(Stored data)
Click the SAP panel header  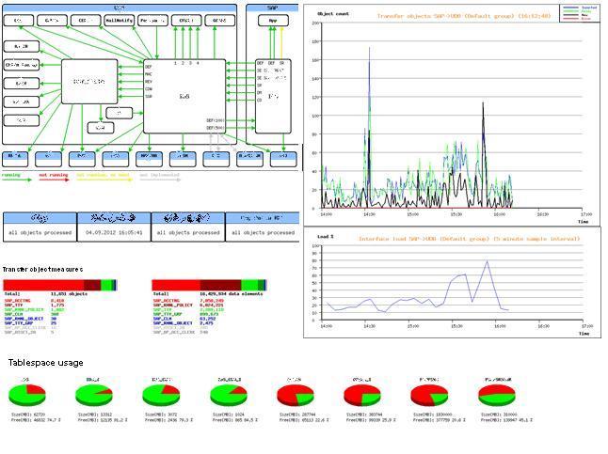[272, 7]
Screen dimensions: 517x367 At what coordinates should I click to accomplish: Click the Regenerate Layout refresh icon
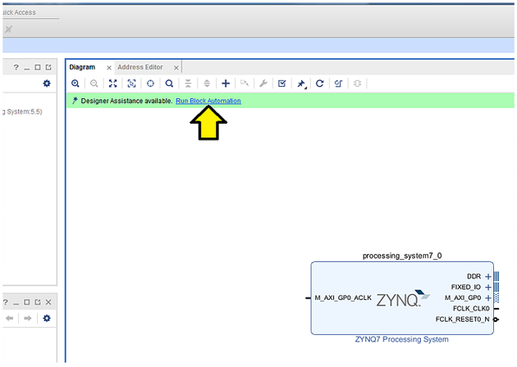coord(320,84)
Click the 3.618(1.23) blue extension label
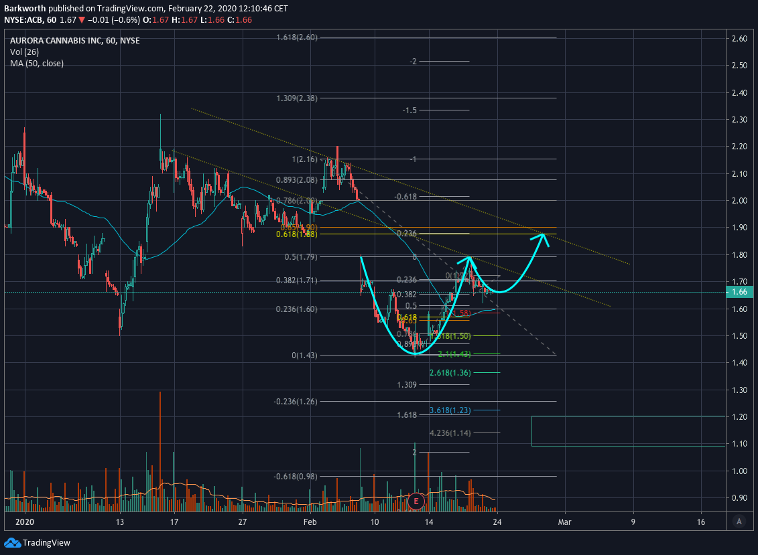This screenshot has height=555, width=758. [x=450, y=410]
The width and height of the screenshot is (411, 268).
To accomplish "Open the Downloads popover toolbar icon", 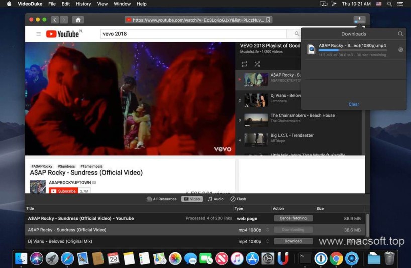I will pos(359,20).

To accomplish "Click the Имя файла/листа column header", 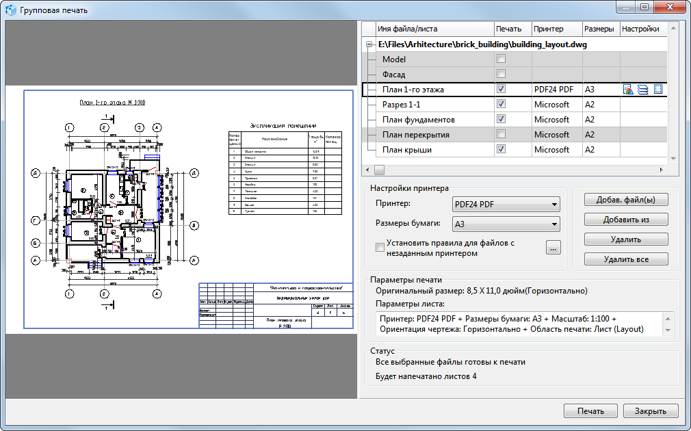I will [x=434, y=29].
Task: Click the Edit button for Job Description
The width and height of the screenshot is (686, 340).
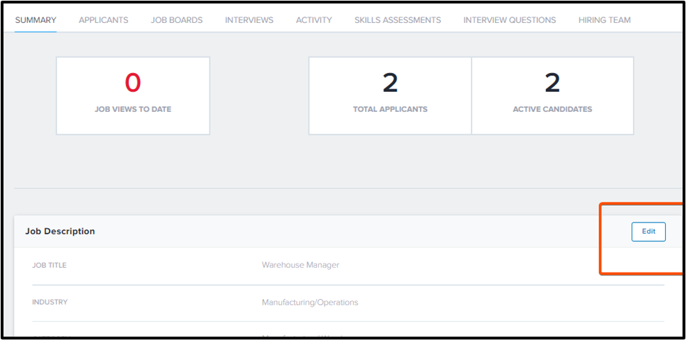Action: point(648,232)
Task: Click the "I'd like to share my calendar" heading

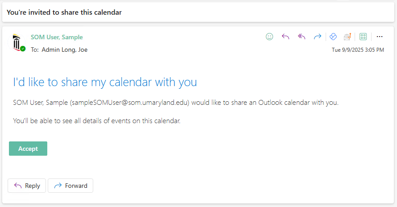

### TO DO
Copy from the entries only those lines that hold the word "Task".

### ANSWER SPACE
Task: Click the Edit button for Job Description
Task: Click the "I'd like to share my calendar" heading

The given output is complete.